Hay
una manera de acercarse a la comprensión de la experiencia
filosófica que nos revela una aporía constitutiva en la manera en
la que el singular humano se relaciona con el mundo, que es a la vez
producto suyo y a la vez objeto exterior a sus propios actos. Cuando
pensamos en el horizonte de comprensión de los filósofos griegos
clásicos podemos trazar una línea progresivamente ascendente, que
parte de la experiencia humana inmediata- así el Sócrates
dialéctico, que despega siempre de las opiniones recibidas y de la
experiencia pre-filosófica para deslizarse desde ahí- hacia un
destino que en Platón termina por disolver todo lazo con la materia,
en la contemplación pura del Bien.
Cierto que en Platón existe un
viaje de ida y vuelta; el recorrido que lleva de la opinión- doxa-al
conocimiento-noesis- topos en el que contemplar las verdades
matemáticas cara a cara- y que pasa por el razonamiento discursivo-
dianoia- se puede y se debe recorrer en sentido contrario,
hasta retornar al mundo de los fenómenos, solo que ya pertrechado
con los instrumentos del conocimiento. Pero en la práctica común
de la experiencia filosófica se ha privilegiado, sin embargo, la
ascensión frente al descenso, hasta tal punto que la
mayor parte de las veces este último se llegó a abortar. Hubo que
esperar a la Ilustración francesa – y luego sus desarrollos en
Feuerbach
y
en Marx- para que recordáramos la necesidad vital de esa vuelta
hacia el mundo de los fenómenos, sin la cual la aporía de la que
hablábamos al principio de este texto no hace sino engrandecerse.

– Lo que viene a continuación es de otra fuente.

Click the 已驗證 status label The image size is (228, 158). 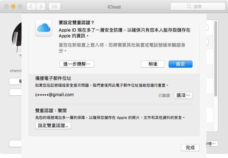(164, 95)
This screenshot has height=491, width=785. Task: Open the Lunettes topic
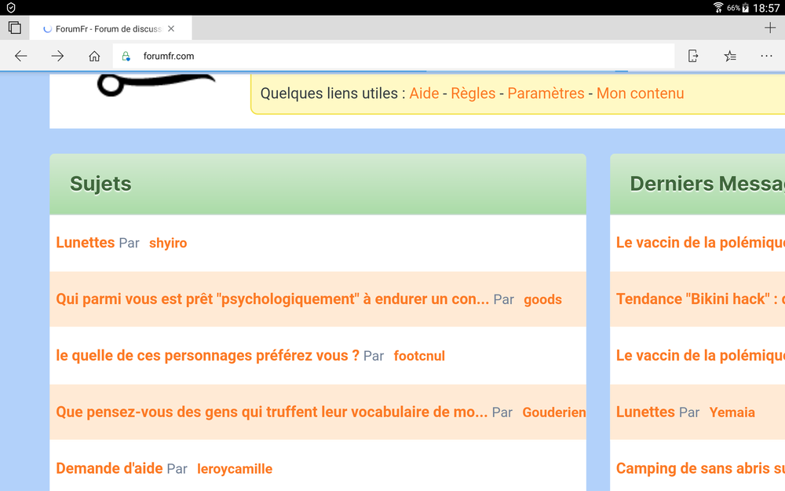point(86,242)
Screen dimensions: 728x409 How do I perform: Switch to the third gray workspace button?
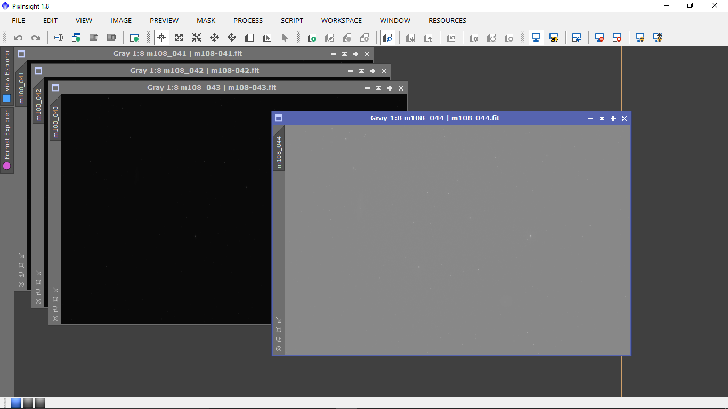pos(40,403)
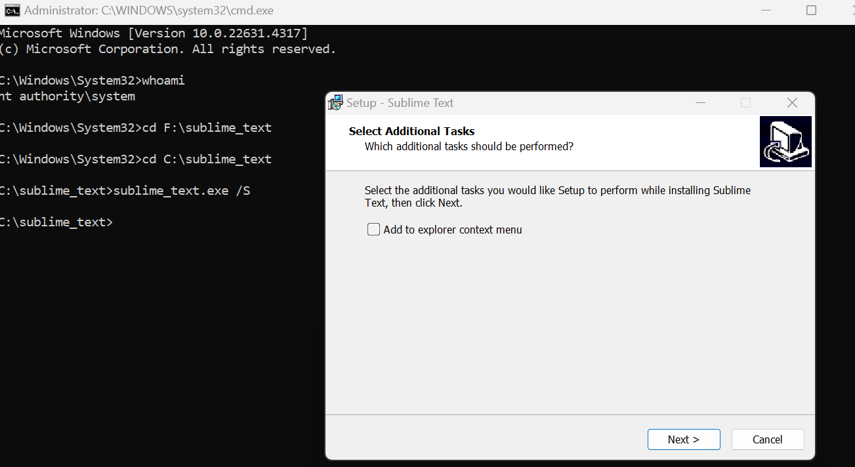Screen dimensions: 855x467
Task: Click the maximize icon on the Setup window
Action: (x=745, y=102)
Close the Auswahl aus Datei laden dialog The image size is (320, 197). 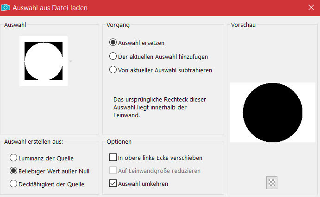pyautogui.click(x=311, y=8)
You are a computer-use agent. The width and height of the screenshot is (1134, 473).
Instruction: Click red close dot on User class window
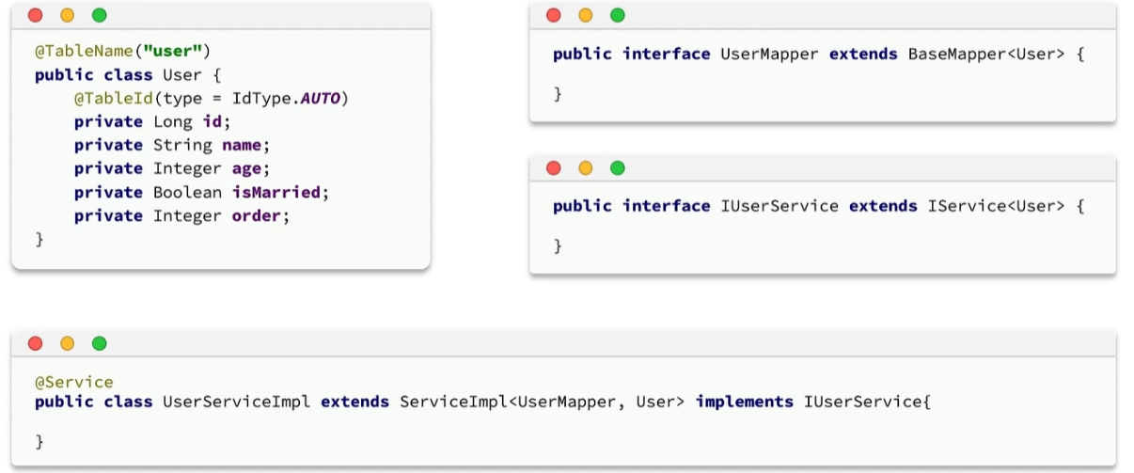(x=36, y=15)
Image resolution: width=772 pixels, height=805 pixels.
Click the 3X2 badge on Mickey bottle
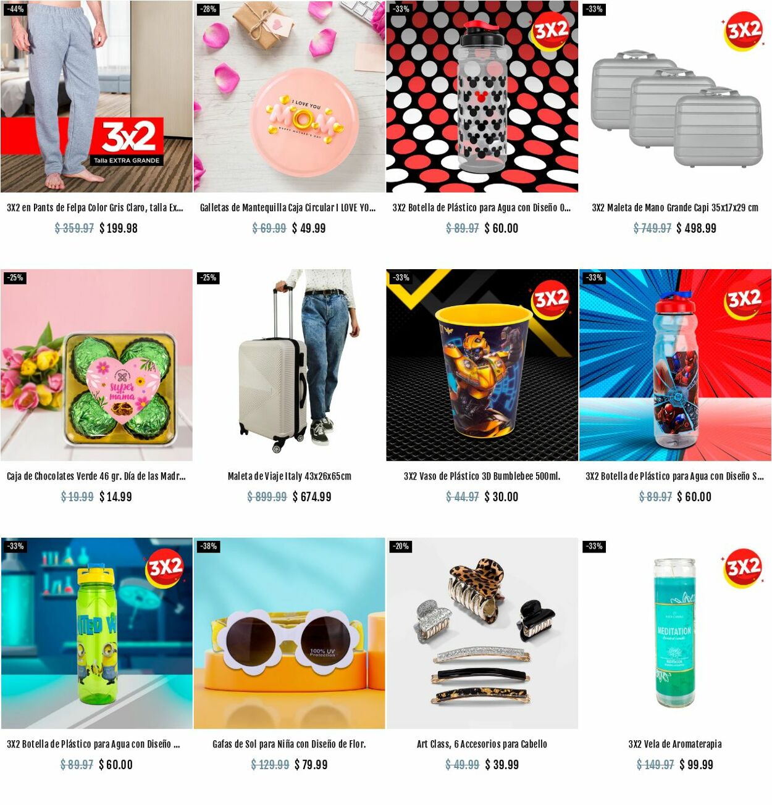(551, 30)
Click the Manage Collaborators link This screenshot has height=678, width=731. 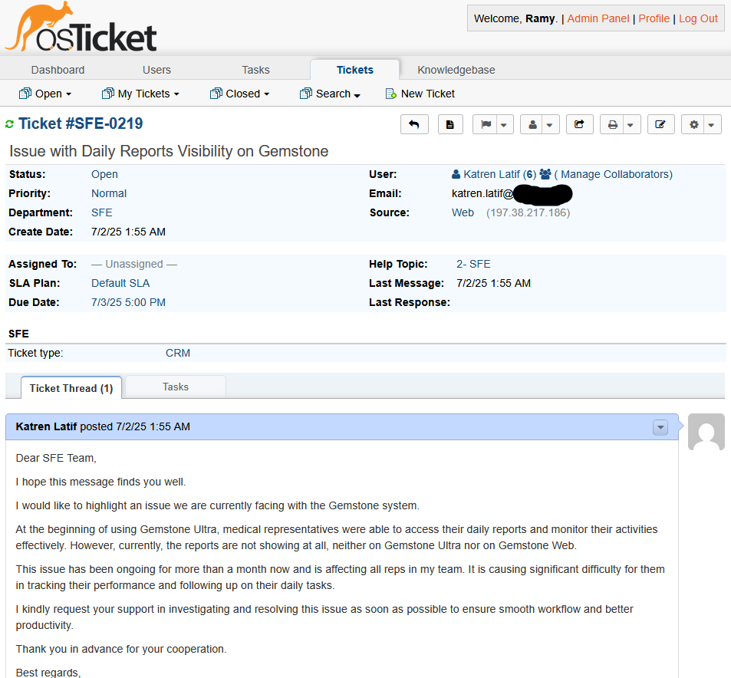pos(613,174)
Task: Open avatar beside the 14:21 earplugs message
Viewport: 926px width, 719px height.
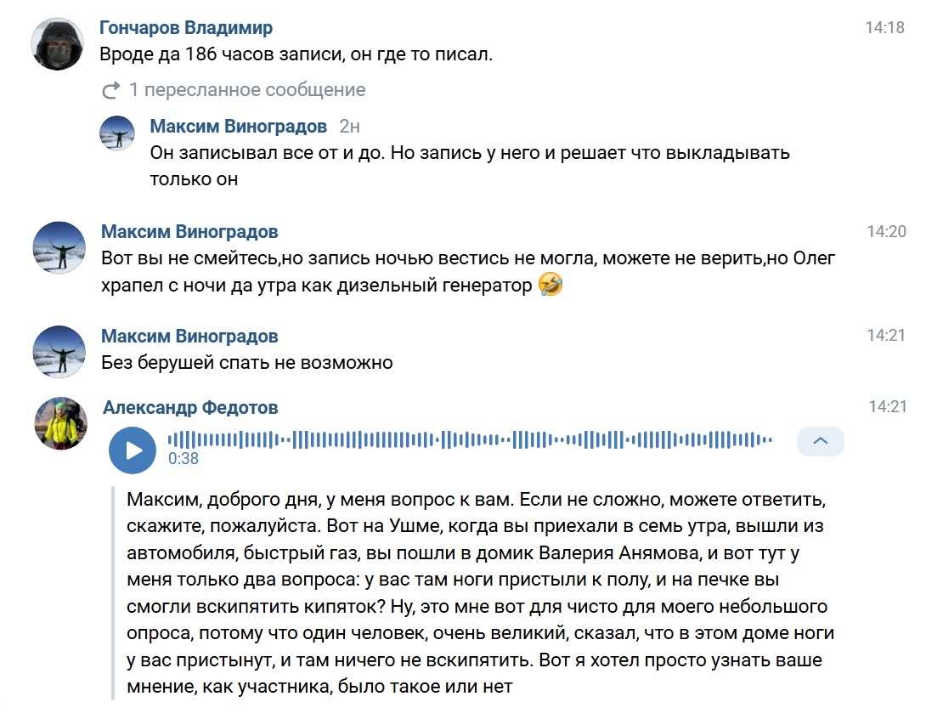Action: coord(59,352)
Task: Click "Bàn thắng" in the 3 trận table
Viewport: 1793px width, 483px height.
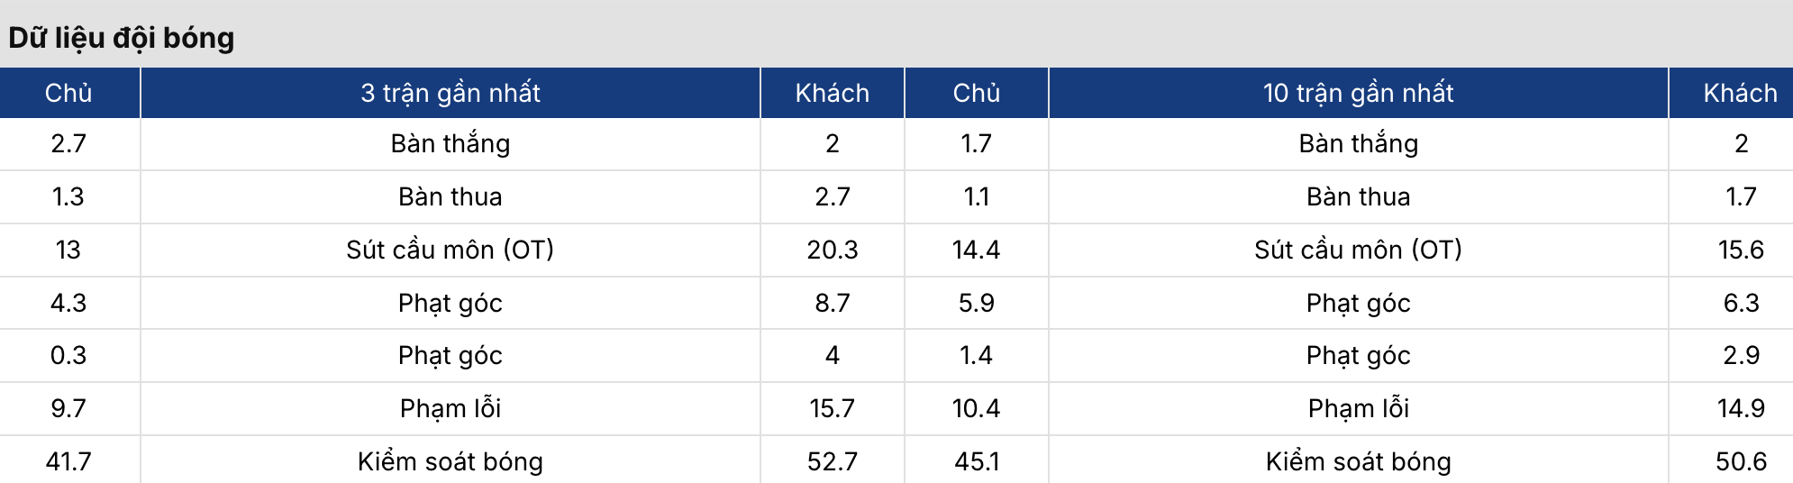Action: tap(451, 143)
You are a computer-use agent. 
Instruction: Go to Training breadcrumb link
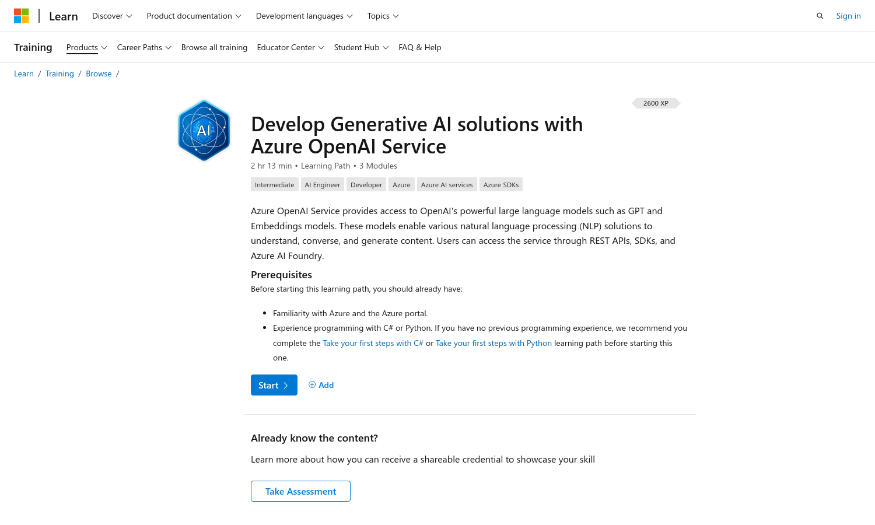click(60, 74)
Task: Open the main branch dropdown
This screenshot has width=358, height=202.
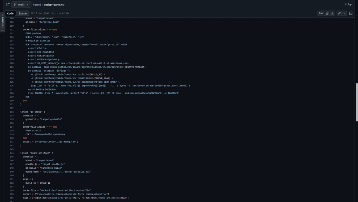Action: click(21, 5)
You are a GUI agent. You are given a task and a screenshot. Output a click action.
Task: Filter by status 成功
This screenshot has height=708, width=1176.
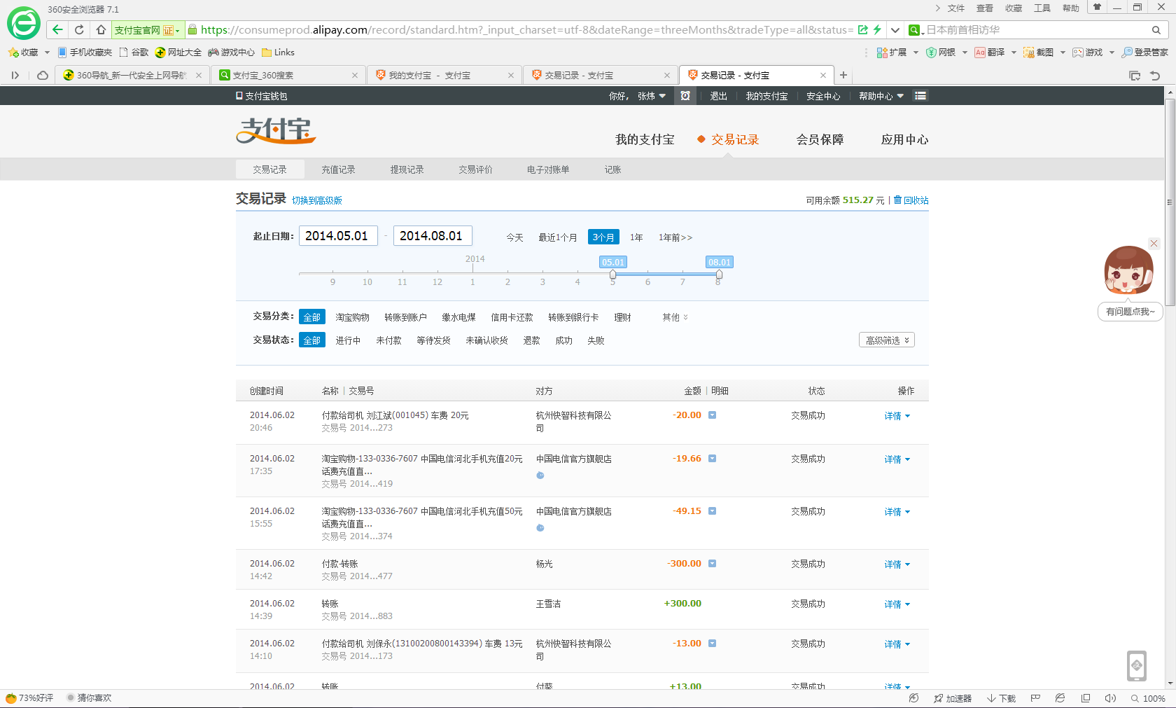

En
efecto, la mirada filosófica privilegia un horizonte de comprensión
que prácticamente anula el sentido y la consistencia ontológica del
espacio y el tiempo humanamente habitables. Cuando Sófocles declama
con patetismo que no haber nacido es la mayor de las venturas, y una
vez nacido, lo menos malo es irse por donde uno ha venido, entonces
ya no queda mucho por pensar y tampoco se le ve un fin tolerable a la
existencia humana. Quien con un anhelo rayano en la hybris
pretende encajar su existencia fenoménica presente en el marco
de las verdades metafísicas universales- que de algún modo son
innegables- está logrando exactamente lo contrario, a saber: vaciar
su existencia temporal de toda consistencia. Y ello porque frente a
la apisonadora de la historia, frente a la estructura en último
término indecible e incógnita de la naturaleza humana y, en fin,
frente a todo aquello que como estructura natural, social o histórica
trasciende la singularidad por ser ello mismo espacio del común,
frente a todo esto las capacidades y potencias del singular
prácticamente no son sino humo.
Quien juzga con los criterios de lo
universa el tempo finito en el que se desarrolla la inmediatez
de la experiencia, no puede sino denunciar el mundo temporal como una
perversión del mundo de la verdad, o bien, al estilo del
Eclesiastés, como un 'vano correr tras el viento'. Provisto de
semejantes artilugios ópticos, el metafísico puede denunciar desde
su atalaya la vanidad de todos los actos humanos, como bien de hecho
hacía Marco Aurelio. No hay empresa humana exitosa desde el mirador
de la trascendencia; y ello porque la mirada ofrecida por esta lente
tiene a disolver los entramados concretos de sentido en un continuum
sin fin desprovisto de propósito o dirección. Nuevamente se trata
aquí de una cuestión de óptica; privilegiar el punto de
mira de la trascendencia es tomar partido por un muy determinado
marco de comprensión.
Denunciar que los acontecimientos decisivos de
la historia son al fin y al cabo fracasos de la razón o la
naturaleza humana y, a continuación, concluir que la existencia
humana es un estéril despropósito, es lo mismo que hundir la cabeza
bajo los brazos solo porque en el orden astronómico no se ve un
cauce que otorgue sentido a la vida y los actos humanos. En efecto,
tampoco desde el punto de vista de las estrellas, son las conquistas
de Alejandro o la construcción del Imperio Romano sino un estúpido
rumor perdido en el tiempo infinito del cosmos. Pero nuestro tiempo y
su sentido pertenecen a aquel mundo, no a éste, aunque a veces
nuestro entendimiento- y esta es la clave de la aporía con la que
comenzábamos nuestra reflexión- se quede dramáticamente anclado en
el topus uranus, y luego se olvide de cómo regresar a su
hogar natal.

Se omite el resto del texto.